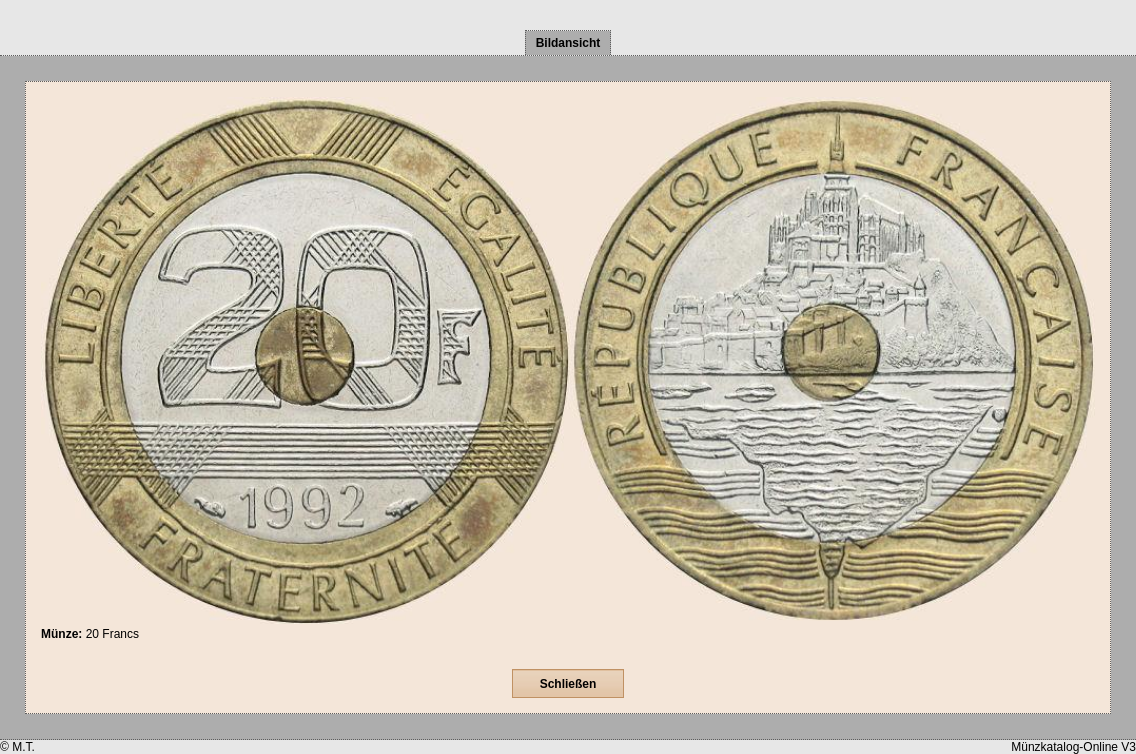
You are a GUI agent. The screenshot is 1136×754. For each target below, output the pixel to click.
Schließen (568, 684)
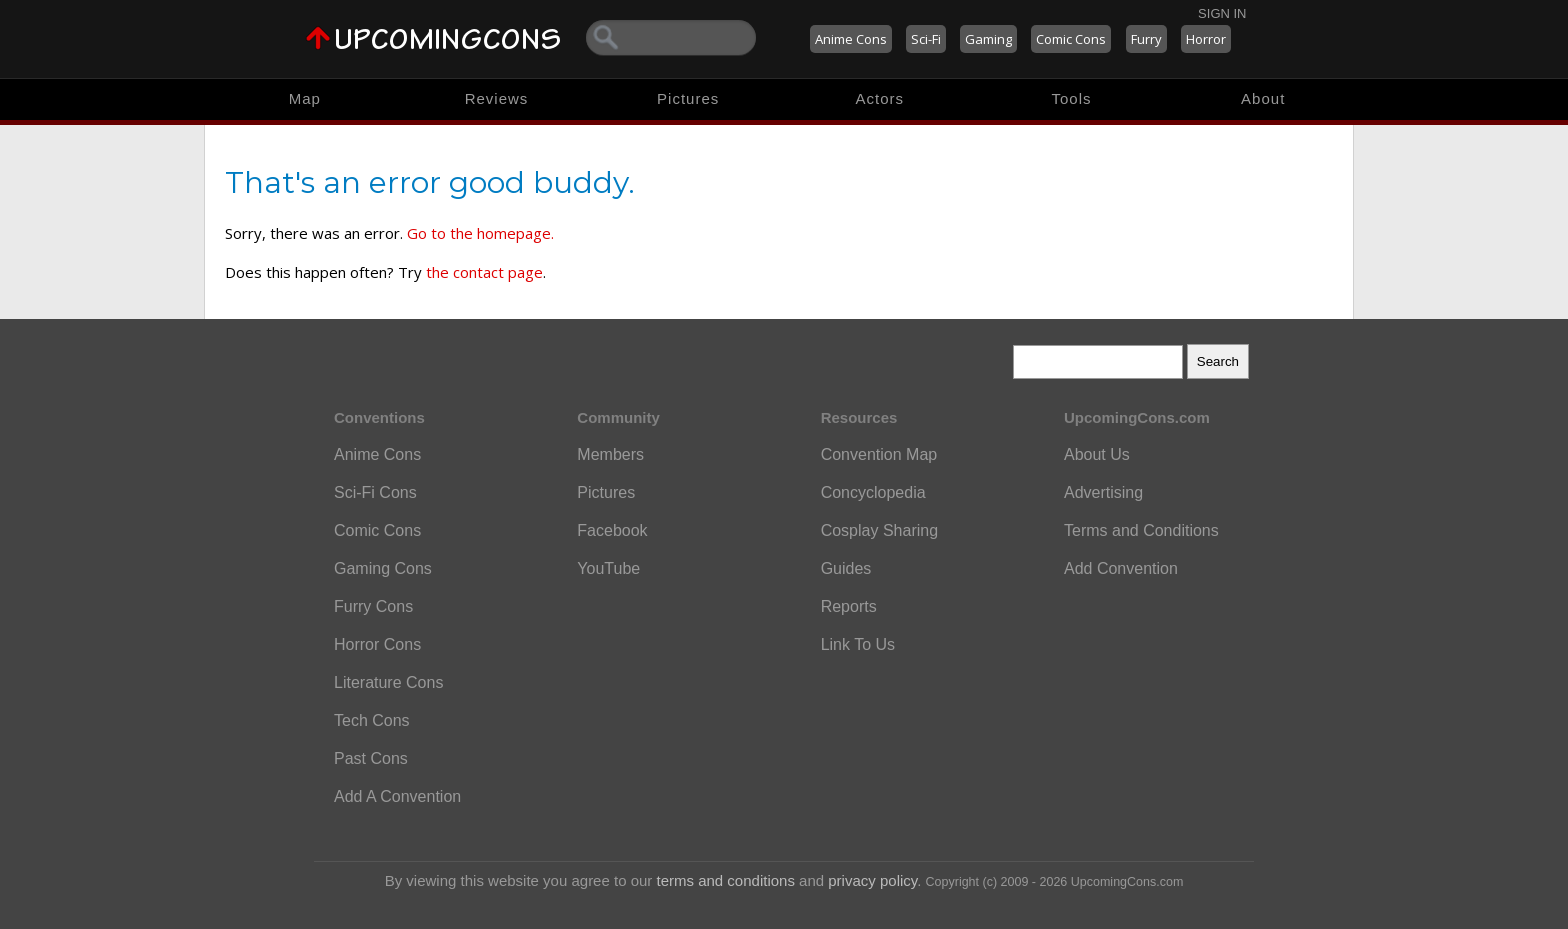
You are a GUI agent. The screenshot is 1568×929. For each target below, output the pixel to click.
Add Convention (1121, 568)
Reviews (497, 98)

» Requirement
Transcribe the material above verbatim, line by line, omitting both pictures from your answer.

» Correct output
You are a GUI agent. The screenshot is 1136×754. For each target below, output the pixel to click.
Schließen (568, 684)
You are a GUI agent. The screenshot is 1568×929. For each target below, output the pixel to click.
Add Convention (1121, 568)
Reviews (497, 98)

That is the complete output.